> _ASSIGNMENT 1_: Give every organization that the article on the AbbVie patent application identifies by a proper name, leaving out the patent offices.
> _ASSIGNMENT 2_: Echo the stretch of the AbbVie patent article from "Back in India, AbbVie" through "against the application.".

> _EXTRACT_:
▼
The country’s patent office has rejected a divisional patent application by AbbVie Biotechnology Ltd, the biopharmaceutical arm of US-based Abbott Laboratories…

The country’s patent office has rejected a divisional patent application by AbbVie Biotechnology Ltd, the biopharmaceutical arm of US-based Abbott Laboratories, for multiple-variable dose regimen for a tumor necrosis factor alpha (TNFa) drug, treating disorders including Crohn’s and Psoriasis diseases. According to documents filed with the Delhi patent office, the claimed invention is related to Adalimumab, a medication marketed under the Humira brand.

In a setback to the company, the Chinese patent office too had in September this year rejected the same patent application, titled ‘multiple variable dose regimen for treating TNFa related disorders’, citing the lack of novelty and inventive steps.

Back in India, AbbVie faced faced a rather stiff opposition. Opposing the application, the Indian Pharmaceutical Alliance (IPA), which represents research-based national pharmaceutical companies, had filed a pre-grant opposition against the application.
▲
Stored items:
▼
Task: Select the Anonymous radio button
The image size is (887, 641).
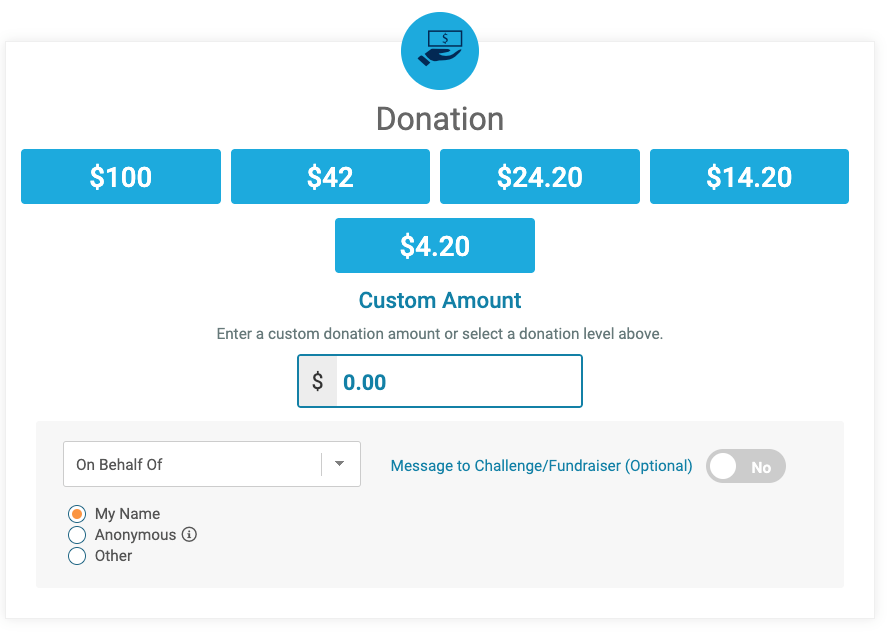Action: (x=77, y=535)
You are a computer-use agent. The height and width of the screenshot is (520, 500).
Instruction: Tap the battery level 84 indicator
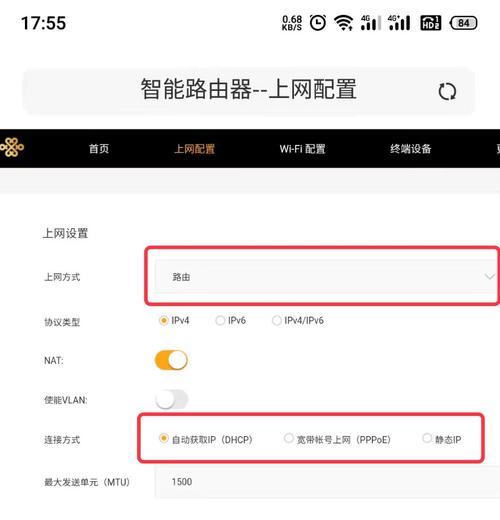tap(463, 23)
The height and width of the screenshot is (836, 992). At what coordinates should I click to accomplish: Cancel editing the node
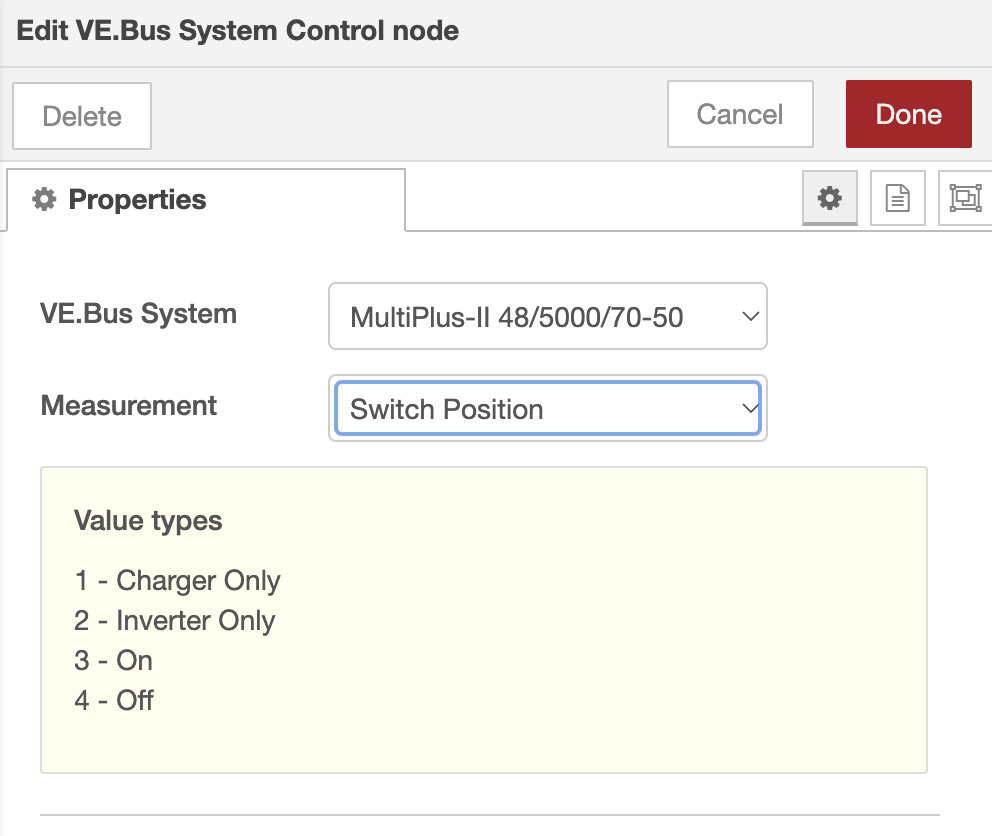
▲
> _FINAL ANSWER 1_:
AbbVie Biotechnology Ltd
Abbott Laboratories
Indian Pharmaceutical Alliance (IPA)

> _FINAL ANSWER 2_:
Back in India, AbbVie faced faced a rather stiff opposition. Opposing the application, the Indian Pharmaceutical Alliance (IPA), which represents research-based national pharmaceutical companies, had filed a pre-grant opposition against the application.